A conventional study of the Jews of Latin America might start in the south of the region and move north, or start in premodern times and work forward. But Ilan Stavans is not conventional, so he takes readers on a serendipitous journey through space and time, stopping at strange gravesites, places where buildings once stood, and abandoned railway stations converted into humid museums. In Stavans’s hands, here’s a kind of magic going on. The oddly dressed gentleman loitering the street corner, the old lady sipping tea, the shambolic hippie — they all have stories, and they all address, quite seamlessly, the questions at hand.
The journey begins in Argentina, where, among other things, Stavans searches for traces of the Jewish gauchos, and the early twentieth-century farm settlements sponsored by Baron Hirsch. In Buenos Aires, he wanders Jewish El Once, visits Borges’s haunts, and chats with Yiddishists. A random yeshiva student on the street tells him tales of the Ba’al Shem Tov and the quixotic Monsieur Chouchani. It’s all so astonishing that he decides, as an antidote, to head to Mexico City to fulfill an old dream of revisiting his childhood home. Before long, the ghosts of Frida Kahlo, Diego Rivera, and even Trotsky stop by, each with their carefully curated Jewish profiles. Why, Stavans asks, did Frida make such a production of her “Mexicanness” when she was living in Mexico? Before long, Frida’s “indigenous” look becomes the perfect segue to exploring the so-called Indian Jews, and then he’s off to Santa Fe and the American southwest, where practically everyone he meets is a descendant of crypto-Jews. There’s Uruguay and Chile and Brazil to come, but best of all, Cuba — with both “performative” Jews, eager for tourist attention, and Jews deeply rooted in tradition.
This delightful stream-of-consciousness travelogue has some important anchors. Jews came to Latin America after their 1492 expulsion from Spain by the Inquisition. Since the Inquisition was also instituted in the New World, the exiled crypto-Jews, or “new Christians” had to keep up appearances or endure the torture chambers. The second big wave of Jews, more Ashkenazi, were fleeing the Nazis — which also means Stavans must address the Nazis who came through the “Rat Route” after the war. He explores antisemitism across Latin America, especially the paranoid rumors of a Jewish homeland scheme, “Plan Andinia,” in Patagonia.

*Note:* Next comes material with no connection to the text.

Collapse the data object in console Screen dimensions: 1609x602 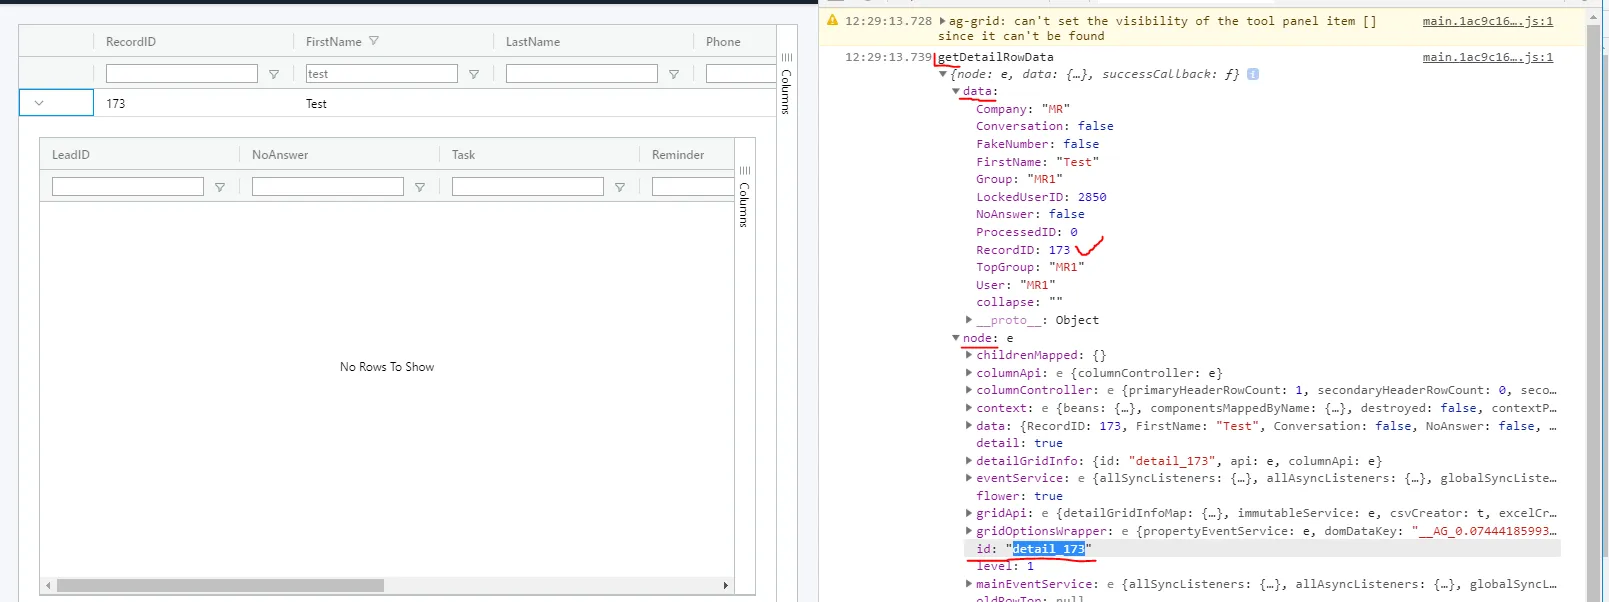[956, 91]
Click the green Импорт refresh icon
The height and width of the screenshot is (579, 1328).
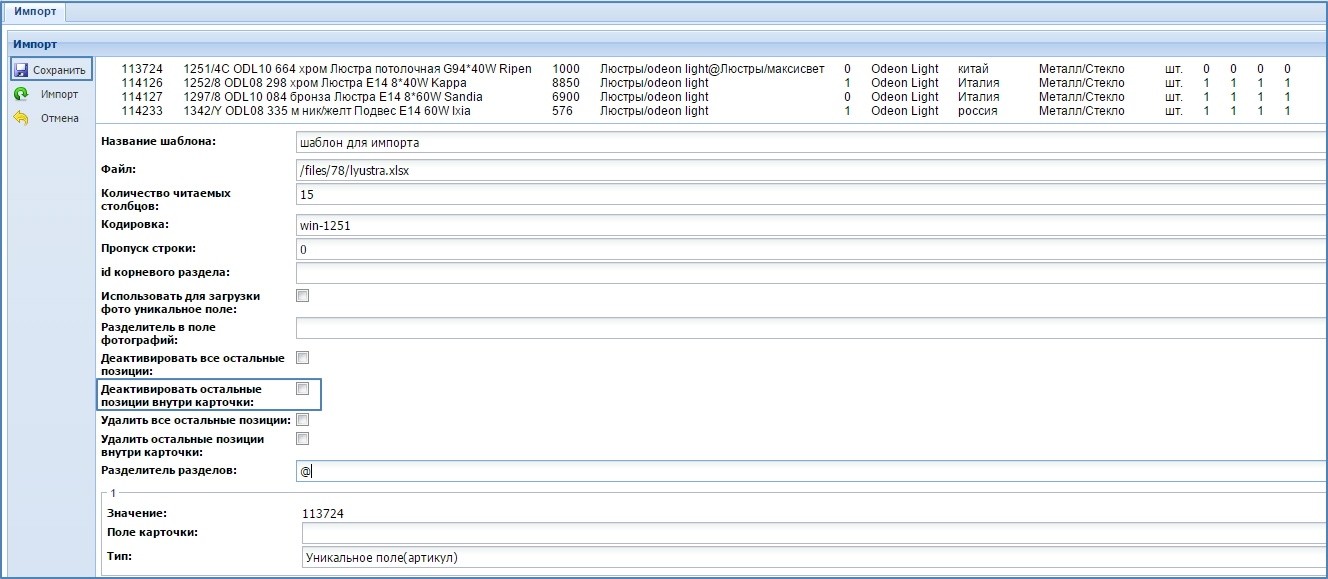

Profoundly depressed, Stavans shifts the scene to Israel, under the guise of exploring Latino Jews who made aliyah. The Israeli bustle is quite upbeat, until Stavans tries to sort out the Palestinian situation. In the end, he manages to bring it back home by wondering about the Arab presence in Latin America, although it feels somewhat like a detour.
Happily, Stavans brings his journey to an appropriately weird ending, as he waits with his family for new passports in a Polish consulate in Trump’s America. What a trip!
Bettina Berch, author of the recent biography, From Hester Street to Hollywood: The Life and Work of Anzia Yezierska, teaches part-time at the Borough of Manhattan Community College.